Als du mir dann geschrieben hattest, du warst unterwegs, war das auch okay. Du wolltest mit mir heute sprechen und ich saß wieder da. Wartend. Ich hasse es zu warten. Es tut weh. Ich bin nicht böse auf dich. Ich bin nur enttäuscht, dass es so gelaufen ist."
Dann warst du still.
Du wusstest, dass du darauf nichts sagen konntest, was es ändern würde.
Als du dann begonnen hattest zu reden, zitterte deine Stimme. Du wolltest nicht, dass ich nun ein anderes Bild von dir haben würde. Du wolltest nicht, dass ich traurig bin. Es tue dir so leid und du weißt selber, dass du darauf nichts sagen könntest, damit du die Dinge beschwichtigst oder es mir besser geht.

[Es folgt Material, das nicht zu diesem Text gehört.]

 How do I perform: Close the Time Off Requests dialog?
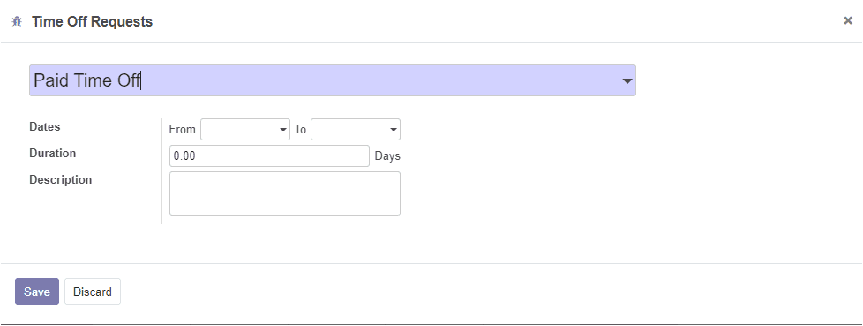(x=848, y=21)
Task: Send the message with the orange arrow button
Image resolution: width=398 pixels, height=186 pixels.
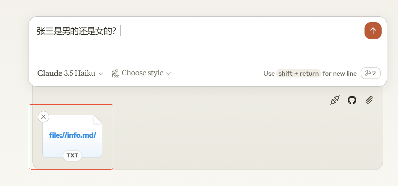Action: [x=373, y=31]
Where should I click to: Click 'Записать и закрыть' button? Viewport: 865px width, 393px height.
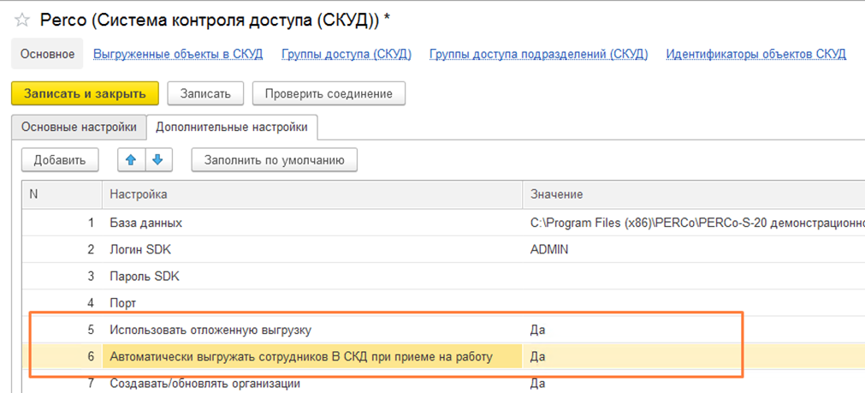tap(84, 93)
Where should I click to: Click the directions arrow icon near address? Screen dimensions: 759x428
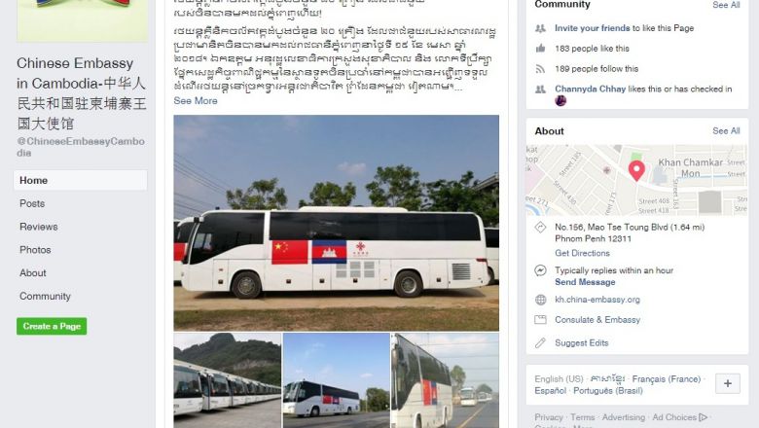(541, 228)
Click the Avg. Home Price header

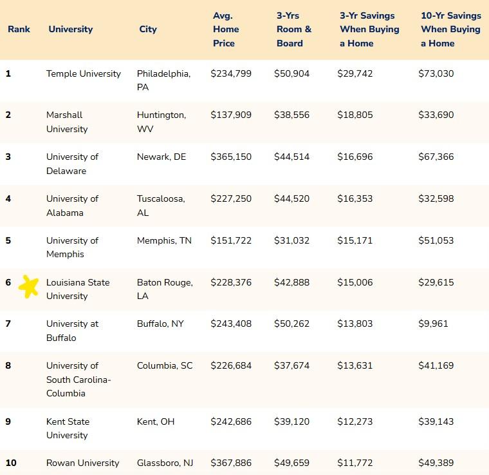[226, 29]
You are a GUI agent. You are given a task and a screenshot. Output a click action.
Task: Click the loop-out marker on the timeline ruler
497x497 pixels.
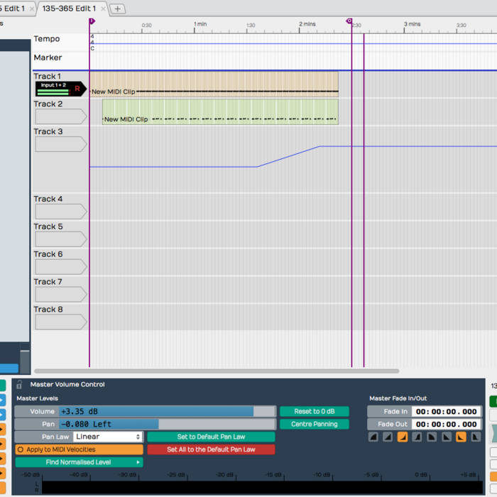click(349, 22)
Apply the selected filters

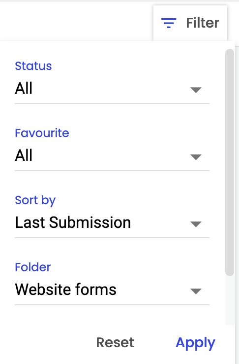point(196,343)
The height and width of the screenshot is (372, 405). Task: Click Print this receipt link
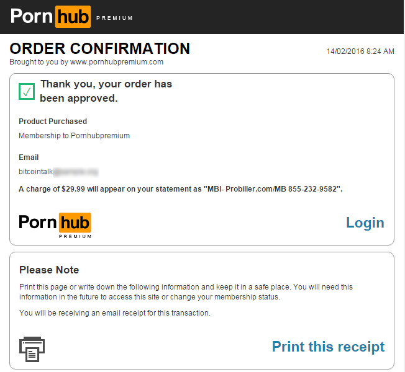(329, 347)
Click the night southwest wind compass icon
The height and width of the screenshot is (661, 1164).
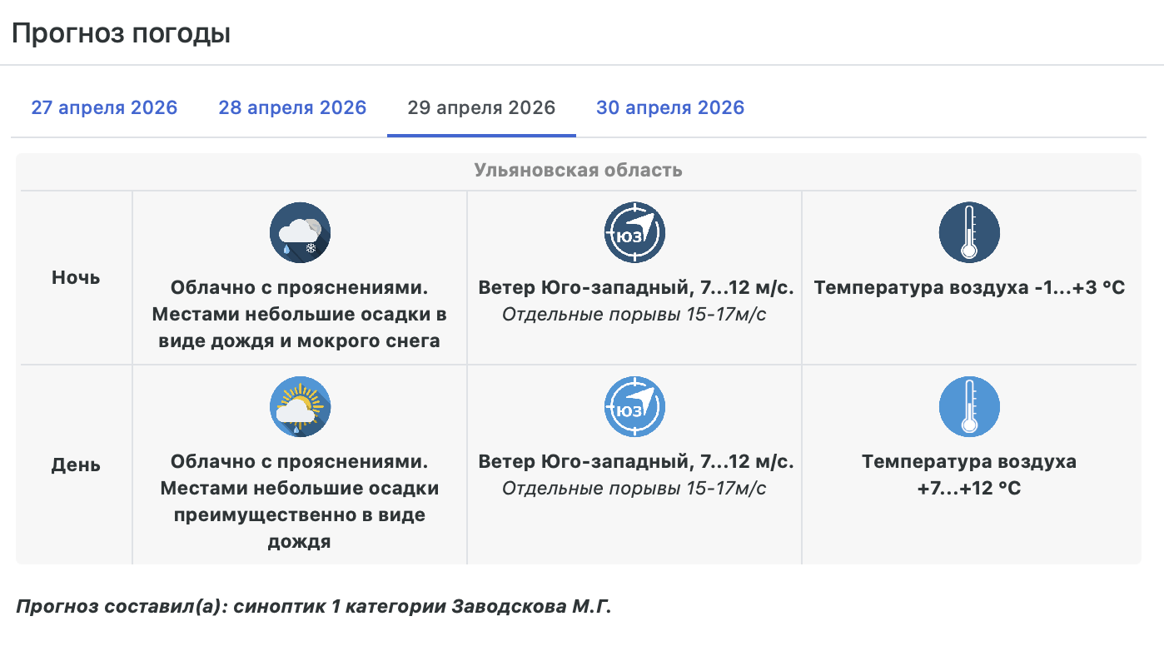[x=634, y=232]
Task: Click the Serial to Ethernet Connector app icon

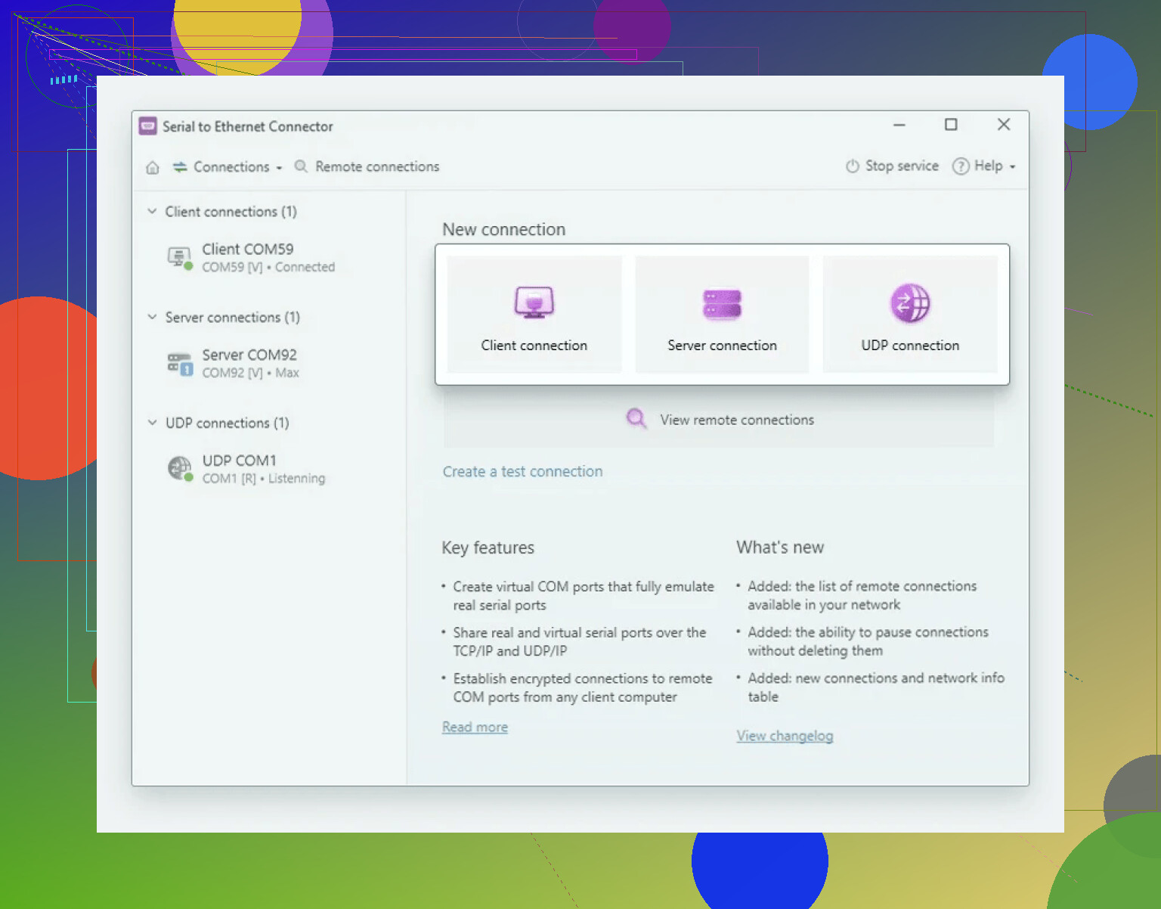Action: point(148,126)
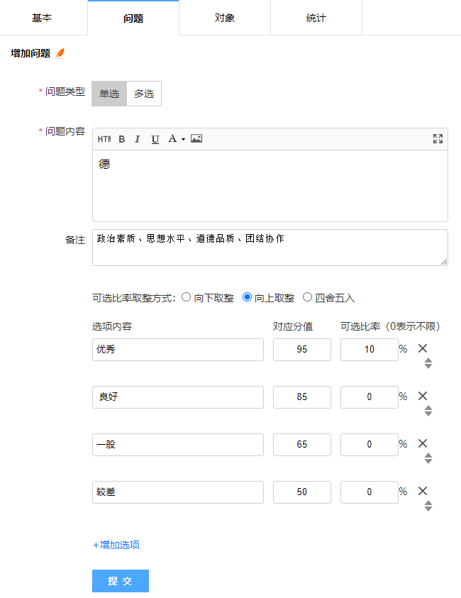Reorder the 良好 option with sort arrows

click(x=428, y=411)
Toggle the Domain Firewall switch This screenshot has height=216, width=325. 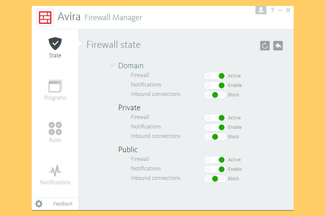[215, 76]
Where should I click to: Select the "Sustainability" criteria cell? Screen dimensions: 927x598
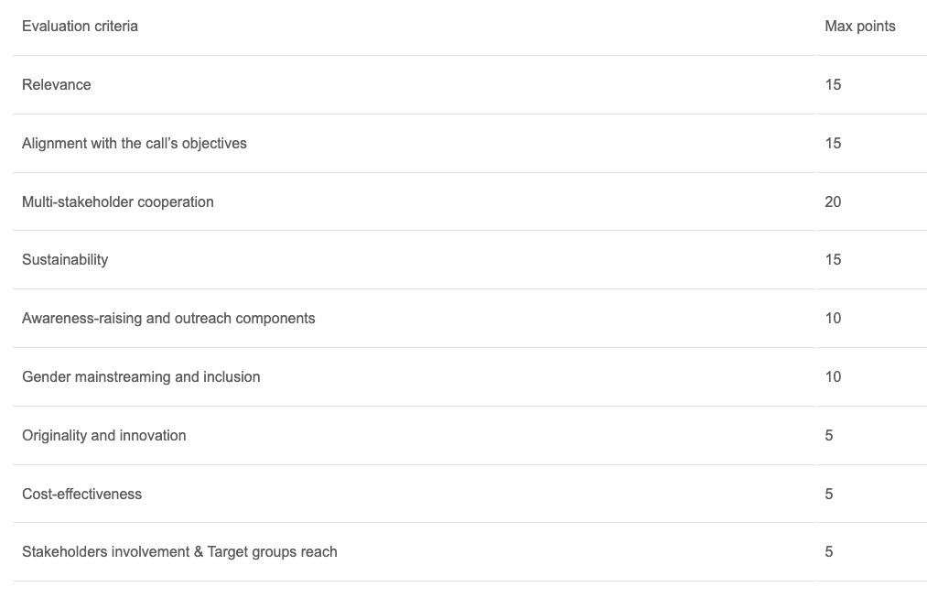coord(65,260)
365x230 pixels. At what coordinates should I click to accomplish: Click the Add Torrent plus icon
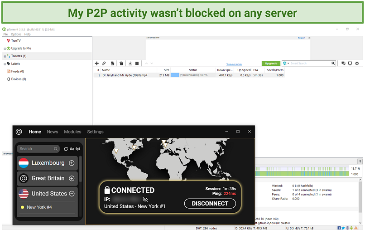(x=96, y=64)
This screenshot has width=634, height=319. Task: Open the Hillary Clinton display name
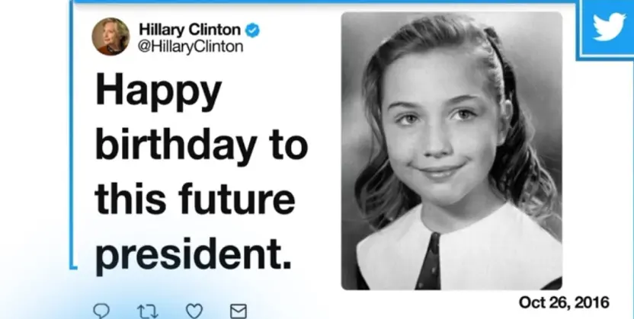(x=190, y=30)
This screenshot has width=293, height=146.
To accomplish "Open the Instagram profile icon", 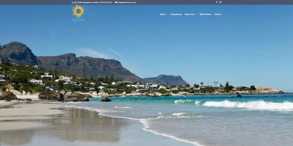I will 220,2.
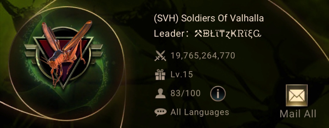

Und du musstest nicht mehr sagen, weil ich merkte, wie ernst es dir war. Wie sehr es dich traurig machte, dass ich traurig war.
Still liefen mir ein paar Tränen über die Wange. Warm. Und ich wusste, wäre ich jetzt bei dir, du würdest die mir sanft von der Wange wischen.
"Für die Zunkunft. Ich will nicht, dass du denkst, ich bin dir böse, wenn du was vor hast, aber dann sag mir bescheid. Weil diese Momente, die wir hier per Skype haben, sind das einzige, was wir haben. Wir können uns nicht verabreden, wir können uns nicht gegenseitig anrufen und Termine absagen oder Dinge von einem zum anderen Moment klären. So ist unsere Situation.
Es ist nur das, was wir haben..."
Und du mustertest mein Gesicht und sagtest nichts.
Dann in der Stille sagtest du:
"Ich will dir nicht wehtun. Ich will, dass es passiert. Dass das mit uns passiert. Dass wir einmal dasitzen werden und uns sagen können: Weißt du noch damals?
Ich will der sein, der dich zum Lächeln bringt. Ich will der sein, an den du denkst und es dir gut geht. Der will ich sein. Ich weiß, dass wir mit unserer Geschichte erst am Anfang stehen. Ich weiß, dass es nicht einfach sein wird. Aber ich will, dass es passiert.... I want to make it happen."
und die Worte umschlangen mein Herz mit wohliger Wärme, ich blickte auf und sah, dass du Tränen in den Augen hattest.
Und da wusste ich, dass ich mein Kopfkino einfach ausschalten musste, wenn etwas Unvorhergesehenes eintraf. Ich musste einfach auf mein Herz hören, denn dein Herz hörte meinem aus der Ferne ebenfalls zu.